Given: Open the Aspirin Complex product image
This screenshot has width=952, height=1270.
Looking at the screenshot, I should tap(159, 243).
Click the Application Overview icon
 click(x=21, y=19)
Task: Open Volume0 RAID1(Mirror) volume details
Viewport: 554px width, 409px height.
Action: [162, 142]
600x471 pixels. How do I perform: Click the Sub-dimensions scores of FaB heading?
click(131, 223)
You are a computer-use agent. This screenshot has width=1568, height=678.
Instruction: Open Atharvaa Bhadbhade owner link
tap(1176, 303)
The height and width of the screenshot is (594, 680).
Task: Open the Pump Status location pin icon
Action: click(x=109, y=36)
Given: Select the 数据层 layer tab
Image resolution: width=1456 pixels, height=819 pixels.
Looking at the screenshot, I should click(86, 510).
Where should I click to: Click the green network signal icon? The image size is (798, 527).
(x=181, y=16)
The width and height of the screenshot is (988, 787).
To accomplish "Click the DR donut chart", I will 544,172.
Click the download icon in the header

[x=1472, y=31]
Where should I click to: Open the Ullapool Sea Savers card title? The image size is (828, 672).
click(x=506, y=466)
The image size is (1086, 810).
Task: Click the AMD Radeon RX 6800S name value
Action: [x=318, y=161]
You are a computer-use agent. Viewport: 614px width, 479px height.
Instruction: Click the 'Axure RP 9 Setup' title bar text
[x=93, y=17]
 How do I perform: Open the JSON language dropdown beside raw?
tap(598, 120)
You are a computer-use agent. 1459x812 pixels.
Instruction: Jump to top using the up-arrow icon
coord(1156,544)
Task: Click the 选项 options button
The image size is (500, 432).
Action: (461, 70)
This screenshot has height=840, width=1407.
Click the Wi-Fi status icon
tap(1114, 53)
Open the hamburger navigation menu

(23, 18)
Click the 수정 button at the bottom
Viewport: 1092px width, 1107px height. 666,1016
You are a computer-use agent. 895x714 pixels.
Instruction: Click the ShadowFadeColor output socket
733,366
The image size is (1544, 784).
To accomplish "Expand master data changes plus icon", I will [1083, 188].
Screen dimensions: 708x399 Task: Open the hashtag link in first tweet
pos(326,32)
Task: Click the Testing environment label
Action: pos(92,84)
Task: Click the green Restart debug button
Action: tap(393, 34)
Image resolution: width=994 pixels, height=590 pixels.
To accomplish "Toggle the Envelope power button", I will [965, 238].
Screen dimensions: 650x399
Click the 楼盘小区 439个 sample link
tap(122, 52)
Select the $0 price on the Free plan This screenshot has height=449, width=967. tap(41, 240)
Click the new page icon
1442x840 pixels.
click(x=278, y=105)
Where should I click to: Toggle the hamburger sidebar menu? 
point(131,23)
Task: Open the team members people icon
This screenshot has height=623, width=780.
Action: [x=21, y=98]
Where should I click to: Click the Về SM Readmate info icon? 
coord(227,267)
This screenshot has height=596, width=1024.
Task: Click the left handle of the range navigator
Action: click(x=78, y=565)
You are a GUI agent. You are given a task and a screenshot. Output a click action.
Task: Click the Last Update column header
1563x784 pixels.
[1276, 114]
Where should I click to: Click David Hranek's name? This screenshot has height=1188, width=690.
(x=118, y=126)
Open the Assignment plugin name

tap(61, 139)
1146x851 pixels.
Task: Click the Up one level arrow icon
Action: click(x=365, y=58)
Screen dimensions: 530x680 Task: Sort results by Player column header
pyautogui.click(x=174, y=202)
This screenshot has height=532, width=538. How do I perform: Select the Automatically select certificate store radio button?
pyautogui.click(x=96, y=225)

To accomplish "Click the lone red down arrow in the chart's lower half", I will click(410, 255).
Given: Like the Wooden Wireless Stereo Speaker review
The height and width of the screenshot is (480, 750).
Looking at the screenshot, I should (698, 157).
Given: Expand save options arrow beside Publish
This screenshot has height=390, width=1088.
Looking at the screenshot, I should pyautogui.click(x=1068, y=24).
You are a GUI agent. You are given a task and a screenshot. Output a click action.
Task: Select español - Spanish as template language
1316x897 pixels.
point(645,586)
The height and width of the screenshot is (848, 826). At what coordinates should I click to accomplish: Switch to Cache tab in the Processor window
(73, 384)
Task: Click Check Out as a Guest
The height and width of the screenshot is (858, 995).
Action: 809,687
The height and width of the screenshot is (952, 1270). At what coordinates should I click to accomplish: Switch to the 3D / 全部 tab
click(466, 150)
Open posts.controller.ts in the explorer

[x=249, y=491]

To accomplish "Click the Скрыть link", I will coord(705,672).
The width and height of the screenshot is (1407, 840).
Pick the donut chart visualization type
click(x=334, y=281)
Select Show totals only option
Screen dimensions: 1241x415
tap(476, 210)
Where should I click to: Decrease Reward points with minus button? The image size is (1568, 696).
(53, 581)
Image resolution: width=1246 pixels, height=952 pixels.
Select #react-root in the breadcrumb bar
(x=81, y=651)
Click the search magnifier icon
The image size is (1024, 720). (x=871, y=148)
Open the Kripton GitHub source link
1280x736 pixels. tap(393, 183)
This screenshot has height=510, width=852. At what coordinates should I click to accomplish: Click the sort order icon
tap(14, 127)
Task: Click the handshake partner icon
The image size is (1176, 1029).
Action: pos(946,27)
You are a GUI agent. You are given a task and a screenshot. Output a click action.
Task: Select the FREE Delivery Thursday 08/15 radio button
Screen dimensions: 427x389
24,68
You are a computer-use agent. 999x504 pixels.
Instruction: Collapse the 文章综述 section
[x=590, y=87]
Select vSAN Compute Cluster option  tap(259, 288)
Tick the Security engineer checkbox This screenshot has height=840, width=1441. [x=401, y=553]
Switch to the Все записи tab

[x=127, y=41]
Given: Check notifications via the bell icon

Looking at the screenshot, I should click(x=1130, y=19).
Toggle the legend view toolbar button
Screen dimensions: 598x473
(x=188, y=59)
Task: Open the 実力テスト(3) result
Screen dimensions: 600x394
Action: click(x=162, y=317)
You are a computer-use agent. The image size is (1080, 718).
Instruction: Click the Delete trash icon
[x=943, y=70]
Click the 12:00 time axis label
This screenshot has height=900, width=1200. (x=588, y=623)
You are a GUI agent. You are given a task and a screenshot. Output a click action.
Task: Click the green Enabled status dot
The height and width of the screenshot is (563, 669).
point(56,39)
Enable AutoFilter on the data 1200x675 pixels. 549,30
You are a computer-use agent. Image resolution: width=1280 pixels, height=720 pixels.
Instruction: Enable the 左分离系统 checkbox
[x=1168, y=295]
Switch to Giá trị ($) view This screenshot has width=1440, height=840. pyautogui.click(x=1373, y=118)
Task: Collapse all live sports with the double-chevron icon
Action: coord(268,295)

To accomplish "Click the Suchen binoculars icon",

Alıştırma Amacı
Lütfen yukarıdaki malzemenin tamamını "No" ve "Satır" sütunlarından oluşan bir Markdown tablosu olarak düzenleyin. Her satıra bir sıra numarası verin ve boş satırları tabloya almayın.

Çözüm
| No | Satır |
|---|---|
| 1 | Given: Open the Aspirin Complex product image |
| 2 | This screenshot has width=952, height=1270. |
| 3 | Looking at the screenshot, I should tap(159, 243). |
| 4 | Click the Application Overview icon |
| 5 |  click(x=21, y=19) |
| 6 | Task: Open Volume0 RAID1(Mirror) volume details |
| 7 | Viewport: 554px width, 409px height. |
| 8 | Action: [162, 142] |
| 9 | 600x471 pixels. How do I perform: Click the Sub-dimensions scores of FaB heading? |
| 10 | click(131, 223) |
| 11 | You are a computer-use agent. This screenshot has width=1568, height=678. |
| 12 | Instruction: Open Atharvaa Bhadbhade owner link |
| 13 | tap(1176, 303) |
| 14 | The height and width of the screenshot is (594, 680). |
| 15 | Task: Open the Pump Status location pin icon |
| 16 | Action: click(x=109, y=36) |
| 17 | Given: Select the 数据层 layer tab |
| 18 | Image resolution: width=1456 pixels, height=819 pixels. |
| 19 | Looking at the screenshot, I should click(86, 510). |
| 20 | Where should I click to: Click the green network signal icon? The image size is (798, 527). |
| 21 | (x=181, y=16) |
| 22 | The width and height of the screenshot is (988, 787). |
| 23 | To accomplish "Click the DR donut chart", I will 544,172. |
| 24 | Click the download icon in the header |
| 25 | [x=1472, y=31] |
| 26 | Where should I click to: Open the Ullapool Sea Savers card title? The image size is (828, 672). |
| 27 | click(x=506, y=466) |
| 28 | The image size is (1086, 810). |
| 29 | Task: Click the AMD Radeon RX 6800S name value |
| 30 | Action: [x=318, y=161] |
| 31 | You are a computer-use agent. Viewport: 614px width, 479px height. |
| 32 | Instruction: Click the 'Axure RP 9 Setup' title bar text |
| 33 | [x=93, y=17] |
| 34 |  How do I perform: Open the JSON language dropdown beside raw? |
| 35 | tap(598, 120) |
| 36 | You are a computer-use agent. 1459x812 pixels. |
| 37 | Instruction: Jump to top using the up-arrow icon |
| 38 | coord(1156,544) |
| 39 | Task: Click the 选项 options button |
| 40 | The image size is (500, 432). |
| 41 | Action: (461, 70) |
| 42 | This screenshot has height=840, width=1407. |
| 43 | Click the Wi-Fi status icon |
| 44 | tap(1114, 53) |
| 45 | Open the hamburger navigation menu |
| 46 | (23, 18) |
| 47 | Click the 수정 button at the bottom |
| 48 | Viewport: 1092px width, 1107px height. 666,1016 |
| 49 | You are a computer-use agent. 895x714 pixels. |
| 50 | Instruction: Click the ShadowFadeColor output socket |
| 51 | 733,366 |
| 52 | The image size is (1544, 784). |
| 53 | To accomplish "Expand master data changes plus icon", I will [1083, 188]. |
| 54 | Screen dimensions: 708x399 Task: Open the hashtag link in first tweet |
| 55 | pos(326,32) |
| 56 | Task: Click the Testing environment label |
| 57 | Action: pos(92,84) |
| 58 | Task: Click the green Restart debug button |
| 59 | Action: tap(393, 34) |
| 60 | Image resolution: width=994 pixels, height=590 pixels. |
| 61 | To accomplish "Toggle the Envelope power button", I will [965, 238]. |
| 62 | Screen dimensions: 650x399 |
| 63 | Click the 楼盘小区 439个 sample link |
| 64 | tap(122, 52) |
| 65 | Select the $0 price on the Free plan This screenshot has height=449, width=967. tap(41, 240) |
| 66 | Click the new page icon |
| 67 | 1442x840 pixels. |
| 68 | click(x=278, y=105) |
| 69 | Where should I click to: Toggle the hamburger sidebar menu?  |
| 70 | point(131,23) |
| 71 | Task: Open the team members people icon |
| 72 | This screenshot has height=623, width=780. |
| 73 | Action: [x=21, y=98] |
| 74 | Where should I click to: Click the Về SM Readmate info icon?  |
| 75 | coord(227,267) |
| 76 | This screenshot has height=596, width=1024. |
| 77 | Task: Click the left handle of the range navigator |
| 78 | Action: click(x=78, y=565) |
| 79 | You are a GUI agent. You are given a task and a screenshot. Output a click action. |
| 80 | Task: Click the Last Update column header |
| 81 | 1563x784 pixels. |
| 82 | [1276, 114] |
| 83 | Where should I click to: Click David Hranek's name? This screenshot has height=1188, width=690. |
| 84 | (x=118, y=126) |
| 85 | Open the Assignment plugin name |
| 86 | tap(61, 139) |
| 87 | 1146x851 pixels. |
| 88 | Task: Click the Up one level arrow icon |
| 89 | Action: click(x=365, y=58) |
| 90 | Screen dimensions: 530x680 Task: Sort results by Player column header |
| 91 | pyautogui.click(x=174, y=202) |
| 92 | This screenshot has height=532, width=538. How do I perform: Select the Automatically select certificate store radio button? |
| 93 | pyautogui.click(x=96, y=225) |
| 94 | To accomplish "Click the lone red down arrow in the chart's lower half", I will click(410, 255). |
| 95 | Given: Like the Wooden Wireless Stereo Speaker review |
| 96 | The height and width of the screenshot is (480, 750). |
| 97 | Looking at the screenshot, I should (698, 157). |
| 98 | Given: Expand save options arrow beside Publish |
| 99 | This screenshot has height=390, width=1088. |
| 100 | Looking at the screenshot, I should pyautogui.click(x=1068, y=24). |
| 101 | You are a GUI agent. You are given a task and a screenshot. Output a click action. |
| 102 | Task: Select español - Spanish as template language |
| 103 | 1316x897 pixels. |
| 104 | point(645,586) |
| 105 | The height and width of the screenshot is (848, 826). At what coordinates should I click to accomplish: Switch to Cache tab in the Processor window |
| 106 | (73, 384) |
| 107 | Task: Click Check Out as a Guest |
| 108 | The height and width of the screenshot is (858, 995). |
| 109 | Action: 809,687 |
| 110 | The height and width of the screenshot is (952, 1270). At what coordinates should I click to accomplish: Switch to the 3D / 全部 tab |
| 111 | click(466, 150) |
| 112 | Open posts.controller.ts in the explorer |
| 113 | [x=249, y=491] |
| 114 | To accomplish "Click the Скрыть link", I will coord(705,672). |
| 115 | The width and height of the screenshot is (1407, 840). |
| 116 | Pick the donut chart visualization type |
| 117 | click(x=334, y=281) |
| 118 | Select Show totals only option |
| 119 | Screen dimensions: 1241x415 |
| 120 | tap(476, 210) |
| 121 | Where should I click to: Decrease Reward points with minus button? The image size is (1568, 696). |
| 122 | (53, 581) |
| 123 | Image resolution: width=1246 pixels, height=952 pixels. |
| 124 | Select #react-root in the breadcrumb bar |
| 125 | (x=81, y=651) |
| 126 | Click the search magnifier icon |
| 127 | The image size is (1024, 720). (x=871, y=148) |
| 128 | Open the Kripton GitHub source link |
| 129 | 1280x736 pixels. tap(393, 183) |
| 130 | This screenshot has height=510, width=852. At what coordinates should I click to accomplish: Click the sort order icon |
| 131 | tap(14, 127) |
| 132 | Task: Click the handshake partner icon |
| 133 | The image size is (1176, 1029). |
| 134 | Action: pos(946,27) |
| 135 | You are a GUI agent. You are given a task and a screenshot. Output a click action. |
| 136 | Task: Select the FREE Delivery Thursday 08/15 radio button |
| 137 | Screen dimensions: 427x389 |
| 138 | 24,68 |
| 139 | You are a computer-use agent. 999x504 pixels. |
| 140 | Instruction: Collapse the 文章综述 section |
| 141 | [x=590, y=87] |
| 142 | Select vSAN Compute Cluster option  tap(259, 288) |
| 143 | Tick the Security engineer checkbox This screenshot has height=840, width=1441. [x=401, y=553] |
| 144 | Switch to the Все записи tab |
| 145 | [x=127, y=41] |
| 146 | Given: Check notifications via the bell icon |
| 147 | Looking at the screenshot, I should click(x=1130, y=19). |
| 148 | Toggle the legend view toolbar button |
| 149 | Screen dimensions: 598x473 |
| 150 | (x=188, y=59) |
| 151 | Task: Open the 実力テスト(3) result |
| 152 | Screen dimensions: 600x394 |
| 153 | Action: click(x=162, y=317) |
| 154 | You are a computer-use agent. The image size is (1080, 718). |
| 155 | Instruction: Click the Delete trash icon |
| 156 | [x=943, y=70] |
| 157 | Click the 12:00 time axis label |
| 158 | This screenshot has height=900, width=1200. (x=588, y=623) |
| 159 | You are a GUI agent. You are given a task and a screenshot. Output a click action. |
| 160 | Task: Click the green Enabled status dot |
| 161 | The height and width of the screenshot is (563, 669). |
| 162 | point(56,39) |
| 163 | Enable AutoFilter on the data 1200x675 pixels. 549,30 |
| 164 | You are a computer-use agent. Image resolution: width=1280 pixels, height=720 pixels. |
| 165 | Instruction: Enable the 左分离系统 checkbox |
| 166 | [x=1168, y=295] |
| 167 | Switch to Giá trị ($) view This screenshot has width=1440, height=840. pyautogui.click(x=1373, y=118) |
| 168 | Task: Collapse all live sports with the double-chevron icon |
| 169 | Action: coord(268,295) |
| 170 | To accomplish "Click the Suchen binoculars icon", |